Nasza Loteria SR - pasek na kartach artykułów

Wrocław: Przy organizacji imprez na stadionie doszło do oszustwa

Marcin Rybak
fot. Janusz Wójtowicz
Przy organizacji koncertu Queen i piłkarskiego turnieju doszło do oszustwa. Ale kto oszukał? Tego może nie dowiemy się nigdy. Z dokumentów, do których dotarliśmy, wynika, że tylko dwie lipcowe imprezy: koncert Queen i turniej piłkarski Polish Masters miały przynieść Wrocławiowi ponad 3 mln zł zysku.

Co więcej, część zysku miała być rzekomo zagwarantowana polisą ubezpieczeniową - jeśli na którąś z tych imprez nie sprzedano by zakładanej liczby biletów, to różnicę pokryłby ubezpieczyciel.

Takie rewelacje znaleźć można w piśmie miejskiej spółki Wrocław 2012 do prezydenta Rafała Dutkiewicza. Jedną z osób, która podpisała dokument, jest Robert Pietryszyn, dziś prezes, a wówczas członek zarządu spółki.

Spółka poprosiła wtedy magistrat o 15 milionów złotych dotacji. Miała być ona przeznaczona na organizację czterech imprez. Oprócz już wspominanych dwóch, koncertu Prince'a (został odwołany) oraz meczu Brazylia - Japonia.

Tydzień temu, wyrzucając z pracy wiceprezydenta Michała Janickiego, prezydent Dutkiewicz mówił nie o zyskach, lecz o milionowych stratach. Rzecz w tym, że w umowach z organizatorem lipcowych imprez, czyli firmą Dynamicom, próżno szukać zapisu o polisie gwarantującej zyski.

Wrocławianie zastanawiają się, dlaczego jest tak źle, skoro jeszcze w marcu oceniano sytuację optymistycznie? Kto odpowiada za fiasko tych projektów? A jeśli jest to faktycznie Michał Janicki, to czy tylko on?

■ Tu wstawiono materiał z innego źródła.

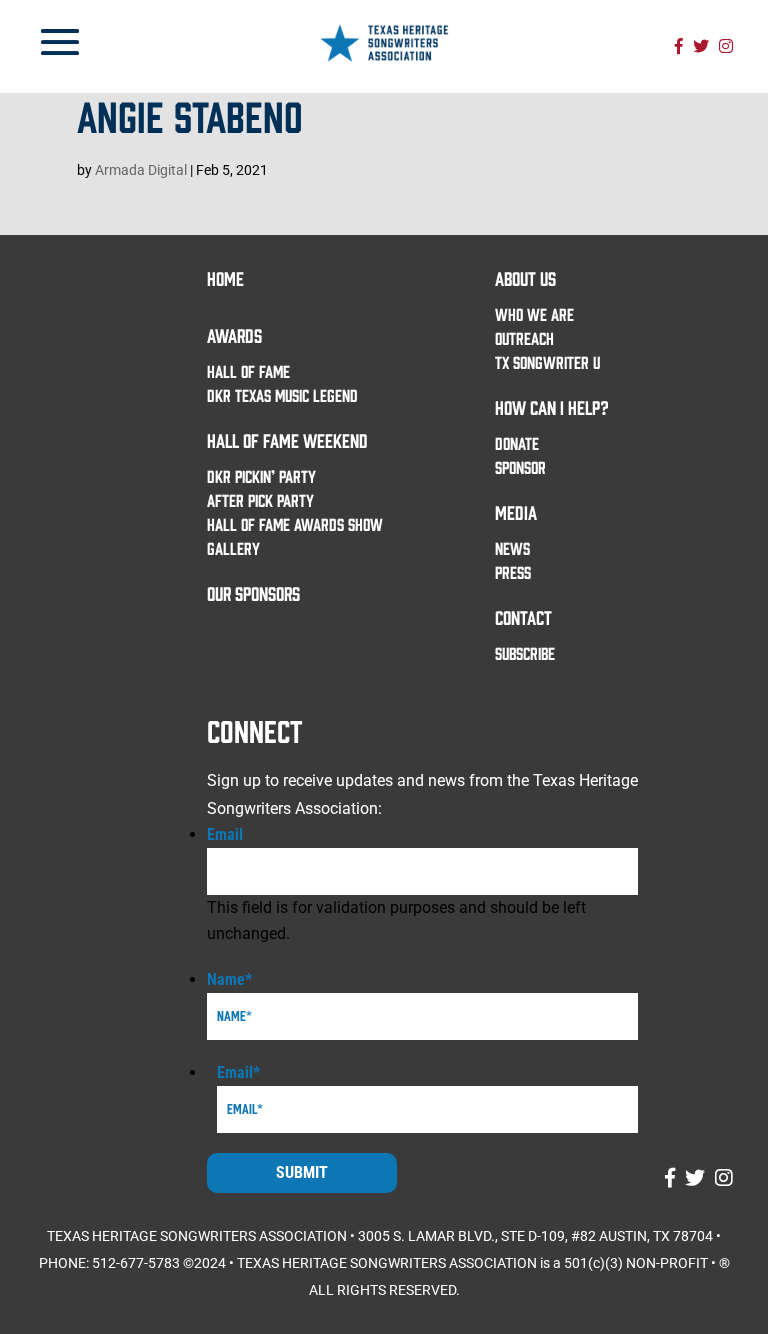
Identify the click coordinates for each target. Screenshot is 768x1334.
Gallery (233, 548)
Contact (523, 617)
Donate (517, 443)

Każda z czterech wielkich imprez miała zapełnić stadion co najmniej w 85 proc. Na wszystkich razem stadion miał zarobić prawie 5 mln zł. W dokumencie datowanym na 22 marca jest mowa, że to "biznesplan" przedstawiony przez Dynamicom. Rzecznik stadionowej spółki Adam Burak zapewnia, że jego założenia wydawały się bardzo realne. A polisa? Burak mówi, że sprawa była negocjowana, ale ostatecznie Dynamicom nie zgodził się na wpisanie jej do umowy.

Szef Dynamicomu Tomasz Góralski wyjaśnia, że kwestia ubezpieczenia nigdy nie była ustalona. To tylko jeden z pomysłów, który okazał się zbyt drogi. Według niego ów zysk zapisany w "biznesplanie" to wcale nie efekt wyliczeń firmy, ale raczej negocjacji z najważniejszymi osobami w mieście. Wiceprezydent Janicki był jedną z nich.

Góralski i Janicki zgodnie twierdzą, że głównym negocjatorem ze strony Wrocławia był miejski skarbnik Marcin Urban. W rozmowach brali też udział inni miejscy urzędnicy, zaś kluczowe decyzje zapadały w gabinecie Rafała Dutkiewicza.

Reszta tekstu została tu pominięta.